I tried to plot vOut versus vIn but I didn't get meaningful results.

logamp3

First try

I replaced diode with a 1N5817 schottky diode and changed resistor value to 200k. This time I got quite interesting result.

To plot transfer function on the horizontal axis I select V(n001). On the vertical axis I select v(vO) trace to plot.

logamp4

Second try

After reading @Mattman944 's answer I exported Circuit's Lab simulation results as CSV. Since my primary OS is Ubuntu and Excel or LibreOffice Calc skills are quite bad I exported data to MatPlotLib.

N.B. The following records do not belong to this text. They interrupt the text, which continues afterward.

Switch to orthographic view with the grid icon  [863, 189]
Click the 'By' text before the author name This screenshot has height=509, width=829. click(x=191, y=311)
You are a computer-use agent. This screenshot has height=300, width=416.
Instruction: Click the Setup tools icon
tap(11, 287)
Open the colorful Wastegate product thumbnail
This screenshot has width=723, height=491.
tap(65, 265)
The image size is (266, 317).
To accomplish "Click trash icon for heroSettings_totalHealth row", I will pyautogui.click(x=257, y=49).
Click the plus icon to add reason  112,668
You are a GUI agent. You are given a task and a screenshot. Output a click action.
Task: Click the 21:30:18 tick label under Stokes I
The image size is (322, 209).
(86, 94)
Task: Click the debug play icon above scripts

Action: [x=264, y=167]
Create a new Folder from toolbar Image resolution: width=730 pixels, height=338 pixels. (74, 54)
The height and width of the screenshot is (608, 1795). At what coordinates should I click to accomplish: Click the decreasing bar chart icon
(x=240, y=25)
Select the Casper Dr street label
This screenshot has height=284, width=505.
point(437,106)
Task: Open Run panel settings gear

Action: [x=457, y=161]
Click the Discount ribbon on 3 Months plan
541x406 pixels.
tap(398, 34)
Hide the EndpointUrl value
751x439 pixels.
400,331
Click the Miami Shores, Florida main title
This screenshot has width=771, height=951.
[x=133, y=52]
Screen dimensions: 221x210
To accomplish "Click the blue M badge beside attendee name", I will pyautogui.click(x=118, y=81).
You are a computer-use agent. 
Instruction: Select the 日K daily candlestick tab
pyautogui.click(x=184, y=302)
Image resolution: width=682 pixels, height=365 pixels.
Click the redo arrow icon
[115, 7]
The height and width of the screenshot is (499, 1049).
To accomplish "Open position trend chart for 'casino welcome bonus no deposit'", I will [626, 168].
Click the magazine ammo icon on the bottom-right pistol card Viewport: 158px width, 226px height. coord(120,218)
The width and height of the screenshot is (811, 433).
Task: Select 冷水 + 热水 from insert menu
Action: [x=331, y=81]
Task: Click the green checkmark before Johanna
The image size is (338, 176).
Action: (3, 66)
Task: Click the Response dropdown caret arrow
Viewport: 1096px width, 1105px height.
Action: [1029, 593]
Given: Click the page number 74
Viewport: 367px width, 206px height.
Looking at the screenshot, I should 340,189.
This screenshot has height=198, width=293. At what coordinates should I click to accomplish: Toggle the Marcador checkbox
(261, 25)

import matplotlib.pyplot as plt
import numpy as np
import csv

time=[]
vIn=[]
vOut=[]

with open('devre.csv', 'r') as csvfile:
    plots= csv.reader(csvfile, delimiter=',')
    for row in plots:
        time.append(float(row[0]))
        vIn.append(float(row[1]))
        vOut.append(float(row[2]))

plt.plot(vIn,vOut, marker='o')

plt.title('Log amplifier')

plt.xlabel('vIn')
plt.ylabel('vOut')


plt.show()

The result looks like this. May be there might be some way to plot data in logarithmic scale.

logamp5

To be more precise I got these example from the textbook which I study.

logamp7

In the example they ask \$v_O\$ in terms of \$v_I\$ and \$R\$ and they want us to quick sketch of answer. Also \$ \large i = I_S(e^{\frac{qv}{nkT}} – 1)\$, \$\large \frac{kT}{q} = 26mV\$ and \$ \large n\$ is between 1 and 2. These circuit parameters are given.

I solved the example on paper and sketched the output. Which looks like this.

logamp8

I wondered whether theory matches practice so I tried to simulate the circuit in LTSpice.

Best Answer

The circuit only works for positive inputs. Add an offset to your input to keep it above zero. Loops in XY plots can be formed by capacitance, but at 5kHz, it should be negligible, I can't explain the loops. Try slower input frequencies, if it was stray capacitance, the loops will change. Finally, the circuit inverts, so the output is negative.

Works in CircuitLab. If CircuitLab can plot XY directly, I don't know how, I have only been using it a few weeks. I exported to Excel and plotted it.

schematic

simulate this circuit – Schematic created using CircuitLab

enter image description here

Edit: Based on comments from Kevin White, I re-ran at 5 kHz and a loop appeared. This confirms that stray capacitance can affect the results. Simulate slow and it works good.